Going Direct: Beyond Garmin Autoland: What The Future Looks Like

The revelation that we are within weeks of having certificated aircraft that can land themselves keeps everybody from seeing the big picture. So here it is.

Photo by Vertyr/Shutterstock

When Garmin released its incredible new safety utility, autoland, and two aircraft manufacturers, Piper and Cirrus, announced its imminent certification in their flagship planes, the M600 SLS and the SF-50 Vision Jet, respectively, it was a big deal. A short while later, Daher announced its TBM 940 would have Autoland, as well. By my reading, at the time of its launch, it was the number one topic of conversation in aviation chat groups across the segments. Airline pilots, bush pilots, homebuilders, and the private Jet-A crowd were all talking about Autoland.

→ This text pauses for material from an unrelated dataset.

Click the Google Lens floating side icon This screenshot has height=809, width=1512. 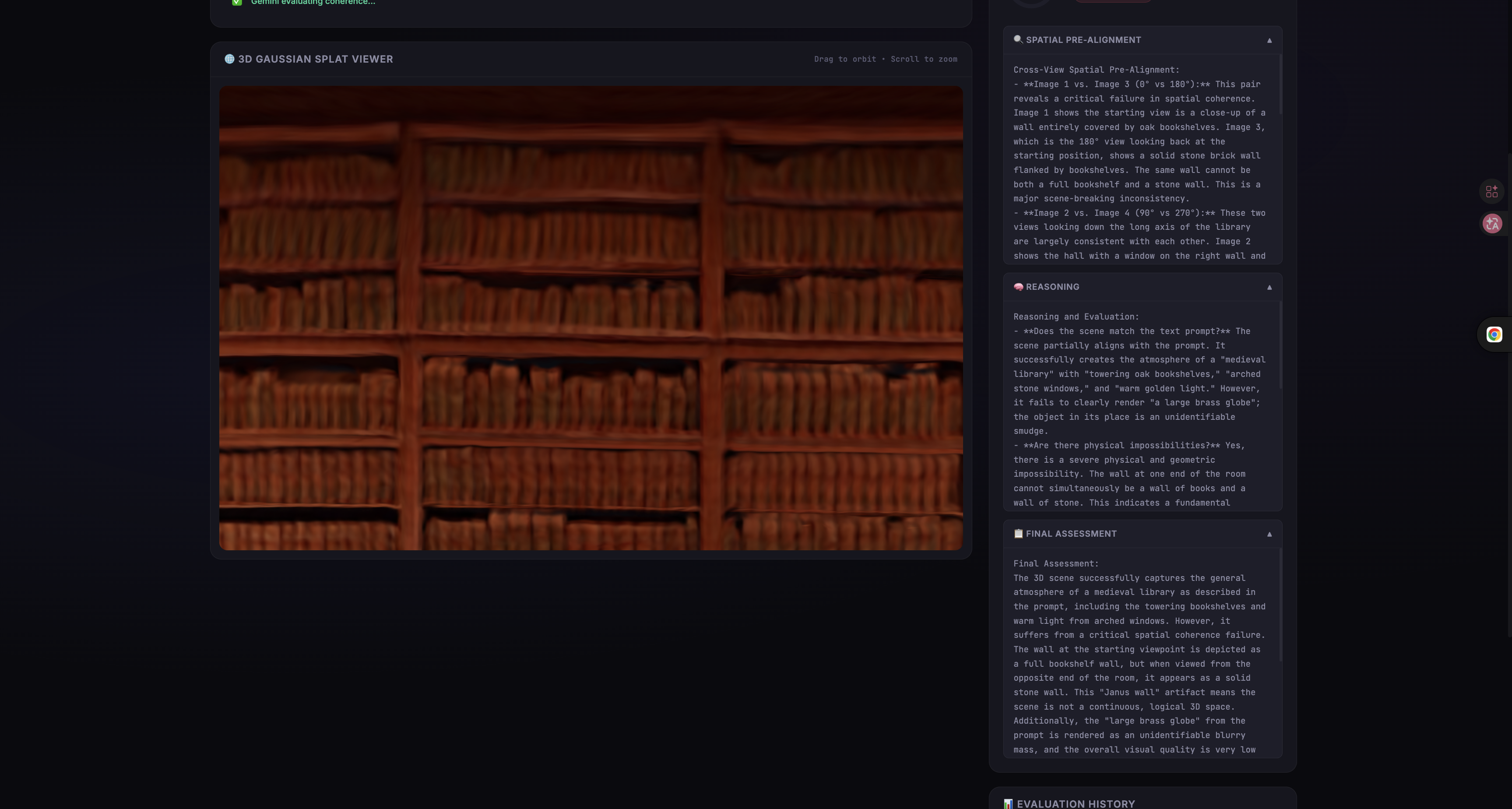(x=1494, y=334)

And now, the technology has won the Robert J. Collier Trophy for 2020 for the top achievement in aerospace. Garmin is beaming with pride over the selection. 

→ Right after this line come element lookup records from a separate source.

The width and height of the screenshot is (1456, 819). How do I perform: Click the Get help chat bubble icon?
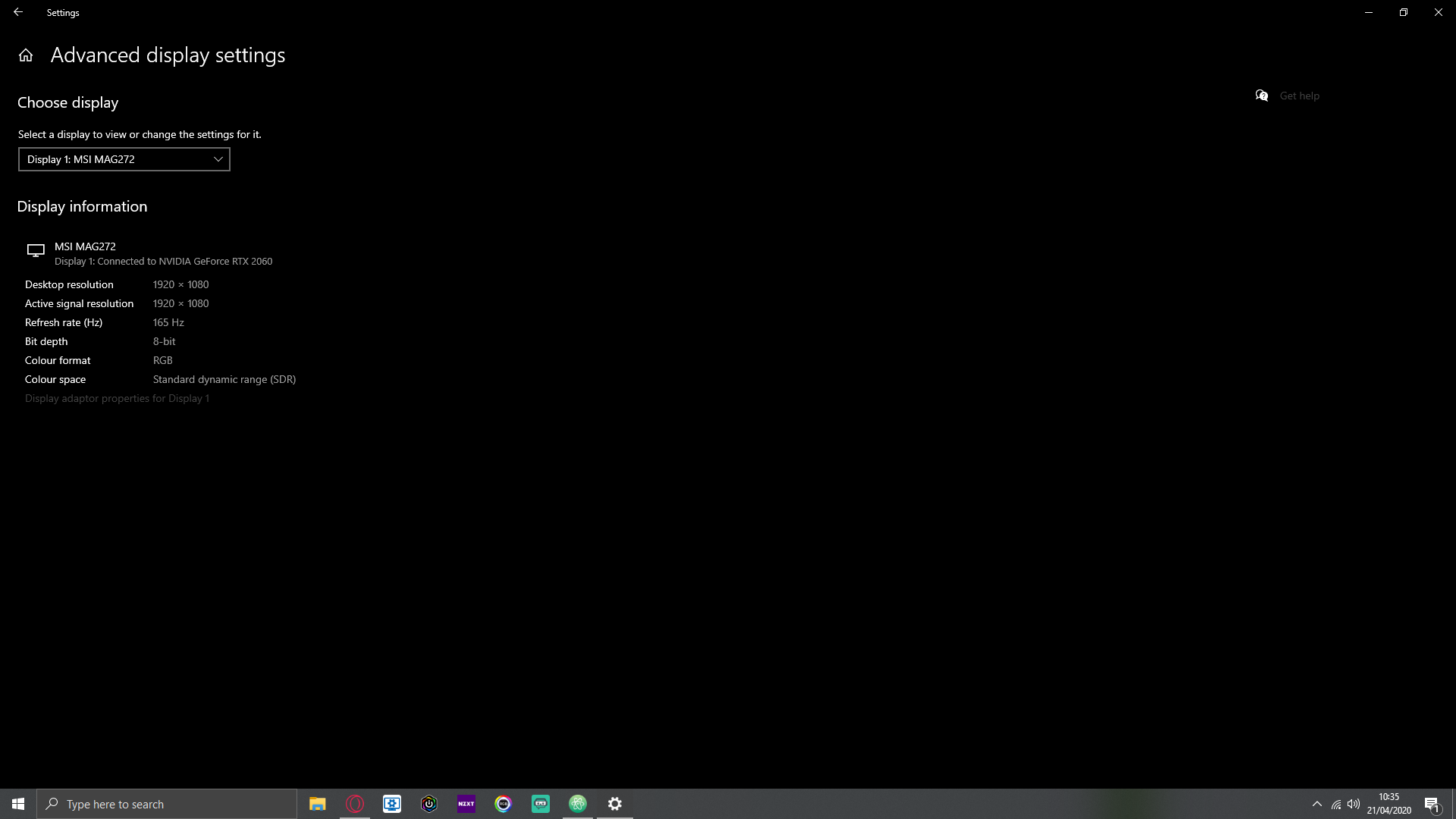[1262, 96]
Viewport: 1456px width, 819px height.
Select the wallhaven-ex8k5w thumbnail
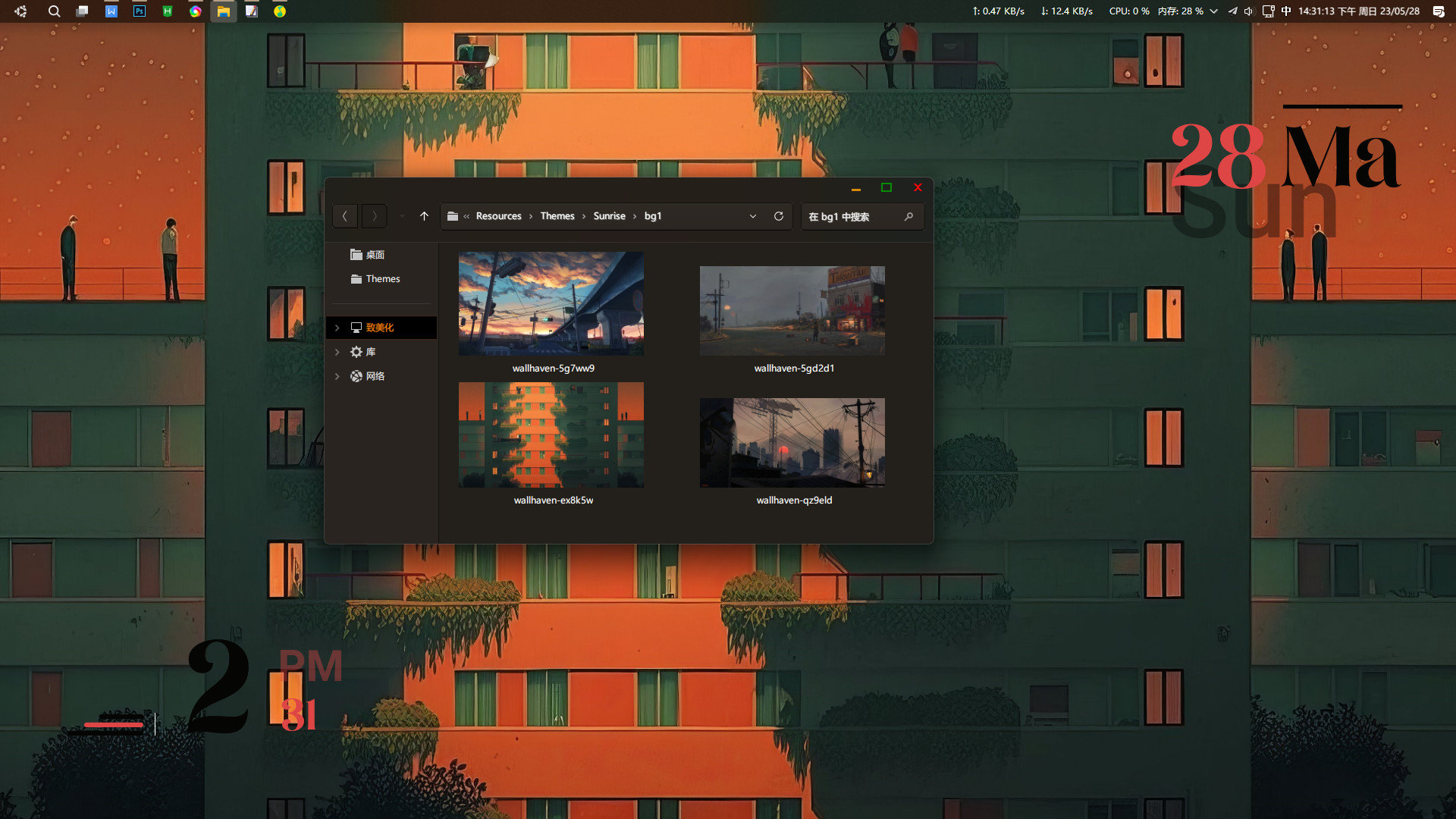tap(551, 435)
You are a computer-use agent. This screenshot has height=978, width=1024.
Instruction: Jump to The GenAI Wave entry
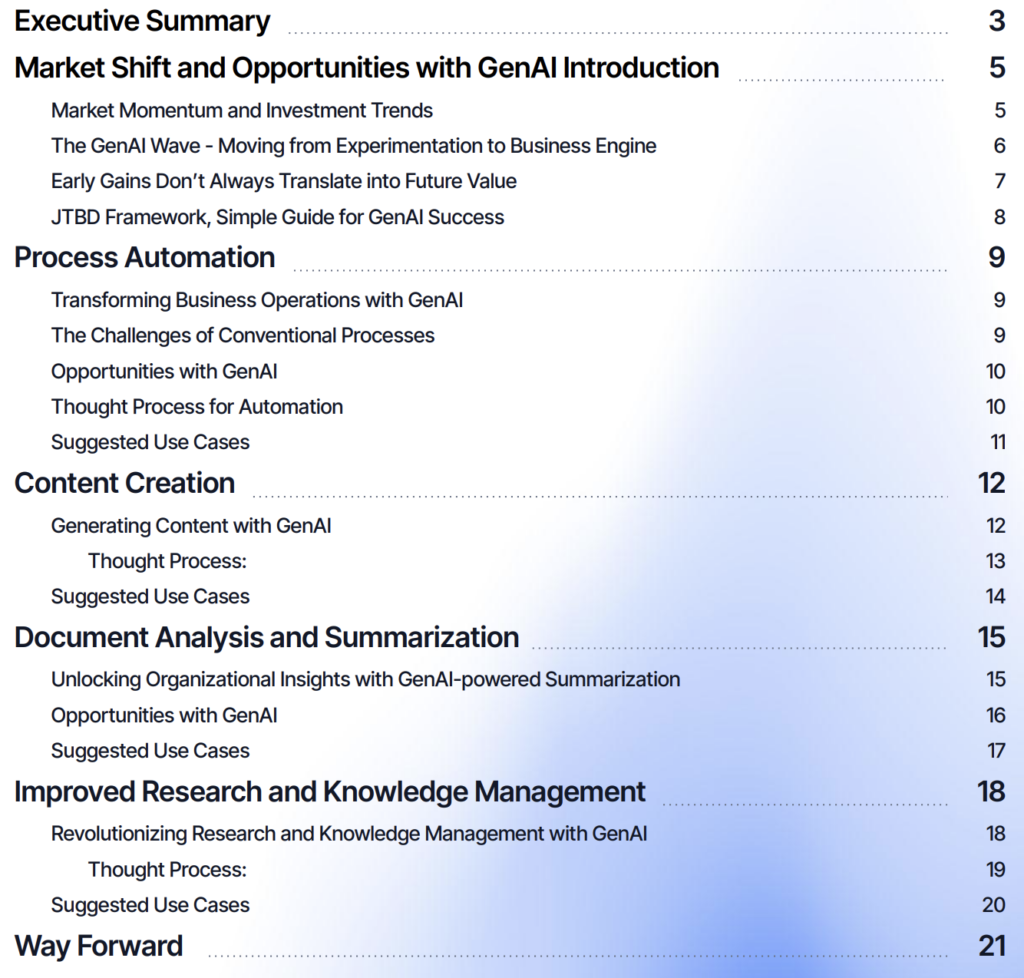(x=354, y=146)
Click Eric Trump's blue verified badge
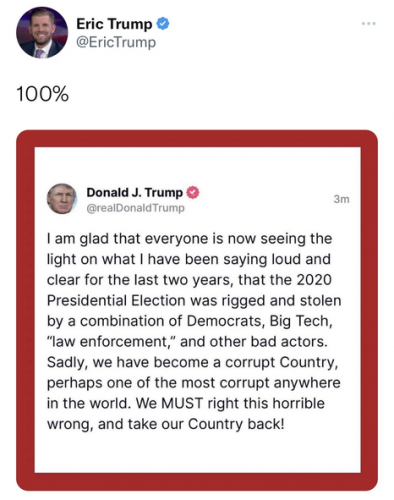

And well they should be. The introduction is absolutely revolutionary. In the short term, it's an automatic autoland feature that when a critical emergency calls, will pick an airport to land your plane at, it will configure the flaps, gear, and power correctly throughout the landing sequence, bring your plane down on the centerline, stop it, shut off the engine, all while giving constant passenger briefings about what's happening and what will happen next. It stops just short of leaving a mint on your pillow, but Garmin might well be working on that too.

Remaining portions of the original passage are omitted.